A review by fionamclary
Babel by R.F. Kuang

adventurous challenging dark emotional informative inspiring sad tense medium-paced
  • Plot- or character-driven? A mix
  • Strong character development? Yes
  • Loveable characters? Yes
  • Diverse cast of characters? Yes
  • Flaws of characters a main focus? Yes

4.5

If you've ever found yourself wondering what it would take for you to give up your current way of life and join an uprising, this book is for you.

As a huge language nerd, I was absolutely delighted with the magic system. It's clear that Kuang is also a language lover and has put a lot of research and passion into all the many languages that play a part in Babel. It's not a complicated magic system by any means, but it doesn't have to be when the intricacies are SO fascinating (at least to me).

Also, as a current physics grad student, the descriptions of Robin and his classmates' first few years at Babel were all too familiar and at times painfully relatable. The intense workload, the way it makes you a bit crazy, the closeness it can bring about when shared with others. The first third of the book set up the perfect premise for dark academia: golden summer days of picnics with your best friends, long nights in the library, and many hints that all is not right within the institution. And Kuang certainly delivered on that premise, escalating matters all the way.

I'm aware that this book made several white women quite angry. As a white woman, I can see why. Through one particular character, Kuang delivers an unflattering portrait of how white women can harm their friends of color simply by inaction and ignorance, and how they can fail when presented with the opportunity to commit to liberation. Although in some ways simplified for the purposes of fitting within the story and conveying the author's point, this portrait is not exactly wrong. I think there's some validity to criticism that the book does not do enough to address Robin and Ramy's internalized sexism, which hurts both Victoire and Letty. I think the fact that only Robin and to a somewhat lesser extent Ramy are fully fleshed-out for about the first half of the book does hamper some of the book's messages. But to say that this book indicts white women or even white people is ridiculous. The climax involves an immense show of solidarity across class and racial lines. Professor
Craft
, in my mind, serves to show what
Letty
could have been if she had fully confronted her biases and her complicity and done the right thing.

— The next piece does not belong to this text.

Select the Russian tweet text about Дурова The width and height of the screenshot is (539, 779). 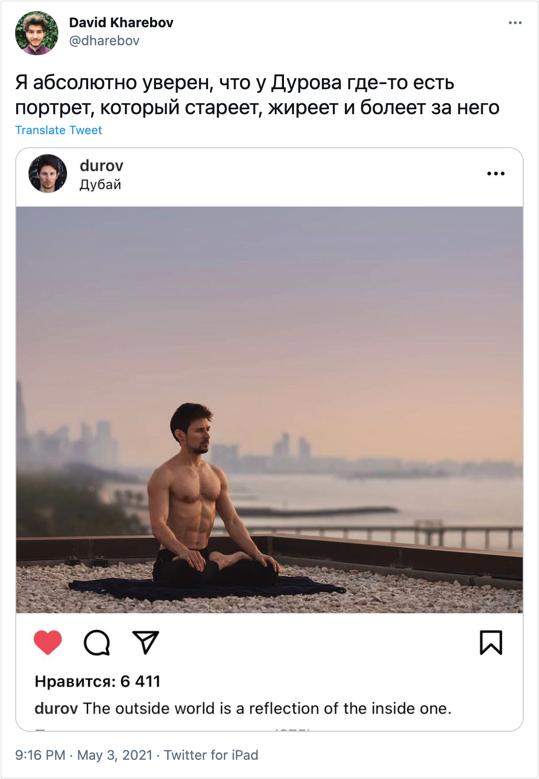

Speaking of which, the climax of this book was beautiful and destructive. I cried for fully the last 20 pages, which never happens. In the end, I don't think I fully agree with Robin. I'm not sure if Kuang does, either. I don't think we're meant to feel one way or the other -- just consider his choices and his beliefs, and hopefully we understand how he came there, having grown up with him, as it were, and seen him through all the events that led up to his decisions in the last chapters of the book.

Highly recommend for language lovers, academics who feel complicated about their funding sources, and first-world leftists trying to understand their place in the world and their role in a frightening future.